Zum Beachvolleyball: “Die Wasserspiele in Faliron, wo die olympischen Beachvolleyball-Medaillen ausgespielt wurden, sind versiegt. Bäume und Pflanzen, die für die Spiele gepflanzt wurden, sind längst verdorrt. Dafür wächst überall Unkraut. Verantwortlich, dieses zu entfernen, fühlt sich aber niemand. Auch die Kassahäuschen sind verschlossen, viele sind demoliert. Die Toiletten ebenfalls” (Ebenda).
Zu den Finanzen: “Die Olympischen Spiele 2004 – sie waren nicht nur ein Sportereignis, sie waren auch ein gewaltiges Infrastrukturprojekt. Geblieben sind Griechenland Milliardenschulden und Ruinen. Zwei Drittel aller Sportanlagen sind nicht mehr in Betrieb” (Ebenda).

Die Kritik an Wien 2028
Im Vorfeld gab es reichlich Kritik in der österreichischen Presse – mit Verweisen auf die immens gestiegenen Sicherheitskosten, die fehlende Sportinfrastruktur etc.
„Über Auswirkung und Kosten einer Bewerbung geschweige denn des Events wurde die Bevölkerung weitgehend im Unklaren gelassen. Die Wiener wurden, was mögliche Olympische Sommerspiele 2028 betrifft, nicht mit zuviel Information verwirrt… „Die Hauptstadt bietet derzeit kaum einer der 41 olympischen Sportarten eine adäquate Infrastruktur“ (Neumann 6.3.2013).
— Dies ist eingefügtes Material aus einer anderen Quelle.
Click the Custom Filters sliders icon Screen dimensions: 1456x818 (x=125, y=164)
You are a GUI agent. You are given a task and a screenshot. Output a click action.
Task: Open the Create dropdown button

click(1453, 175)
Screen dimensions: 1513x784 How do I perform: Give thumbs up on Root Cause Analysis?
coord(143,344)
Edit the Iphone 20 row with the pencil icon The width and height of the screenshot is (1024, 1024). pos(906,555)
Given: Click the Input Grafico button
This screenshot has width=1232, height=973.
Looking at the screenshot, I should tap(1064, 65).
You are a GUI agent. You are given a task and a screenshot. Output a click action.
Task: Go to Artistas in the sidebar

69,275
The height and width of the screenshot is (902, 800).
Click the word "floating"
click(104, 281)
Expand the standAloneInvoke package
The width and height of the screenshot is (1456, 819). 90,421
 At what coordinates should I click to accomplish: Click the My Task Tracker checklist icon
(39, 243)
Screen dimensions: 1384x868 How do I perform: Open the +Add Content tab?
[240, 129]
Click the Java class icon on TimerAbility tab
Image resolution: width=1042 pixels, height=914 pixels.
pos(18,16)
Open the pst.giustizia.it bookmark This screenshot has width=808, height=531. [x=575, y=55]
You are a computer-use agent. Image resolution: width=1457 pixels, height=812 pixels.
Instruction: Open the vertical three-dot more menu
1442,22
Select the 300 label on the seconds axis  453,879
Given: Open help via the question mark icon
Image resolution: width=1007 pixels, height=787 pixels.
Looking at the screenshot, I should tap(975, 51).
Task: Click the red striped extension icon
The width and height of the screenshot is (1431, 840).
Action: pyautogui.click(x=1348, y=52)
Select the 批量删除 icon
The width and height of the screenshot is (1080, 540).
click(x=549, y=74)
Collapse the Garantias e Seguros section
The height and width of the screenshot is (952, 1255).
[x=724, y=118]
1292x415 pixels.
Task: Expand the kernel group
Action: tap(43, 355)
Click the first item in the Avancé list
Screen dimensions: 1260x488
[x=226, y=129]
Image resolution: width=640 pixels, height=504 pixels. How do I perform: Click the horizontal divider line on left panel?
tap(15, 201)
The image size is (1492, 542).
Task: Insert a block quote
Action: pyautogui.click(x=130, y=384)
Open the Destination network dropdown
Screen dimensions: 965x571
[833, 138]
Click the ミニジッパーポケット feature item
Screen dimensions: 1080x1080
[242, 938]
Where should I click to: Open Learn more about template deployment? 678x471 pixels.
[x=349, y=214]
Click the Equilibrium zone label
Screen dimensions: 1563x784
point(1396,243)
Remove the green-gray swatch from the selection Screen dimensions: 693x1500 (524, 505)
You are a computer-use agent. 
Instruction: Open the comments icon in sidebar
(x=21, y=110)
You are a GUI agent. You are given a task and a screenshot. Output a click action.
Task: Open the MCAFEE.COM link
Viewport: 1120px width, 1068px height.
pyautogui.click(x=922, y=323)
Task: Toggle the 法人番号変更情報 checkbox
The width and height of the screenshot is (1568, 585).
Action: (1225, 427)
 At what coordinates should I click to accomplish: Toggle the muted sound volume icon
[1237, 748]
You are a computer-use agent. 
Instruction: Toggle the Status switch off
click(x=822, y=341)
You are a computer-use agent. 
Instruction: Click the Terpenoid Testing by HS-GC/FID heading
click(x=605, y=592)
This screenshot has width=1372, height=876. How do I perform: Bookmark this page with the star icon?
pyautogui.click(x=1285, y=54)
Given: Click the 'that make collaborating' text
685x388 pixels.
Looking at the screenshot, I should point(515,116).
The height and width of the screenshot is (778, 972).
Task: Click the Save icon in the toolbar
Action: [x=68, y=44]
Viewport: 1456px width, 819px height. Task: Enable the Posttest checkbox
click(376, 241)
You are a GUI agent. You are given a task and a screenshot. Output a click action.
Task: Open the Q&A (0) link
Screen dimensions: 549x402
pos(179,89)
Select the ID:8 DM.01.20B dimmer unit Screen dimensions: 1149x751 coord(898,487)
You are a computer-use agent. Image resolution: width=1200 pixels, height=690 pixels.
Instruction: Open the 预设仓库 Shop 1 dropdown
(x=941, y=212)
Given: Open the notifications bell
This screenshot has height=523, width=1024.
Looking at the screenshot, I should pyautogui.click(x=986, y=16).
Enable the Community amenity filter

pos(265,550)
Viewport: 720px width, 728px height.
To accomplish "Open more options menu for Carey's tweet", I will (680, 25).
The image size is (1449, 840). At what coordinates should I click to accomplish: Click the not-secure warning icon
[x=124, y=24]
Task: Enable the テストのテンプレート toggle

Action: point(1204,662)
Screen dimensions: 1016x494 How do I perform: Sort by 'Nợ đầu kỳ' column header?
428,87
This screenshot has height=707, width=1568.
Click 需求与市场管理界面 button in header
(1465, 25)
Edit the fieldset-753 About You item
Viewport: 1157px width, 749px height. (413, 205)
SP-Klubobmann Schicker sprach von 80 bis 100 Millionen Euro (!) Bewerbungskosten, Sportstadtrat Christian Oxonitsch dagegen von 20 bis 25 Millionen Euro. „Die Differenz blieb unerklärt“ (Ebenda).
„Bleibt die Frage, ob sich eine Stadt, die es nicht schafft, ihr Stadthallenbad zu sanieren, um Olympische Spiele bewerben soll“ (Wien will’s wissen – oder doch nicht? in nzz.ch 8.3.2013).
„Neben der Frage, ob Olympische Sommerspiele künftig noch an kleine Millionenstädte wie Wien vergeben werden, stellt sich auch jene der Nachhaltigkeit. Da die meisten der Sportstätten im Zuschauerbereich in die zigtausend gehen würden, wären sie in ihrer Größe für die österreichische Sportlandschaft nicht verwendbar. Intelligente Rückbaukonzepte und eine nur temporäre Verwendbarkeit wären da gefragt. All das verursacht Kosten, wobei sich die Bewerbungskosten allein in überschaubarem Rahmen bewegen würden. Doch die Summe bei einer Ausrichtung liegt längst in den Milliarden. London 2012 kostete rund 11,5 Milliarden Euro, wobei die Sicherheitskosten seit den Anschlägen auf das World Trade Center in New York explodiert sind. Bis 2028 ist mit einer Fortsetzung des fortschreitenden Kostenfaktors zu rechnen“ (sport.orf.at 7.3.2013).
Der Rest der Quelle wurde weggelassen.